What is a saint?
by Rev Jacky Quarmby 6 November 2022
Reading: Ephesians 1: 1- 10
On the eve of the 1st November, we entered into the season of the Christian Year called the Kingdom season. It is the season when we focus on the life of the saints. But what is a saint?
In the Roman Catholic Church, a Saint (with a capital “S”) is someone who has been canonized by the Pope.

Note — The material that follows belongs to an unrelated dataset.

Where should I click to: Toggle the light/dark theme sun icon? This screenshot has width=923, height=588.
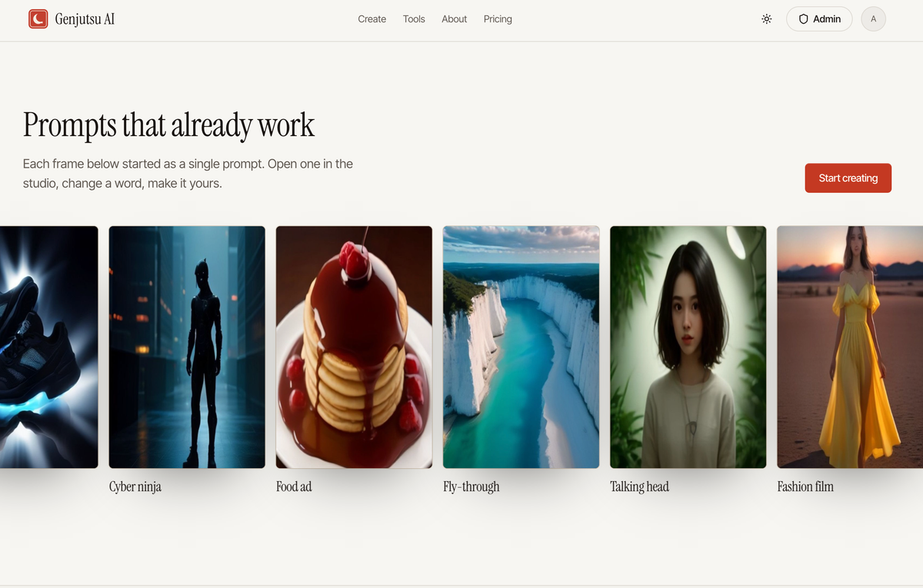(766, 19)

The process of canonization is a long and very detailed one … first the name of a potential saint (Mother Teresa – for example) is brought to the Pope. The Pope then commissions an investigation of that person’s life. Were they a good person, did they live like Christ – did they put other peoples’ needs before their own? If it is agreed that the person has led a holy and virtuous life, then they are called “Venerable” – but not yet a Saint. To become a Saint, it is necessary for the “venerable” person to perform two miracles – and these after death. In the case of Mother Teresa - in 2002, (five years after her death) the Vatican recognized as a miracle the healing of a tumour in the abdomen of an Indian woman, Monica Besra, following the application of a locket containing Mother Teresa's picture. Then in December 2015, Pope Francis recognised a second miracle attributed to Mother Teresa: the healing of a Brazilian man with multiple brain tumours back in 2008. Following this, in 2016, Mother Teresa was canonized and became Saint Teresa of Calcutta.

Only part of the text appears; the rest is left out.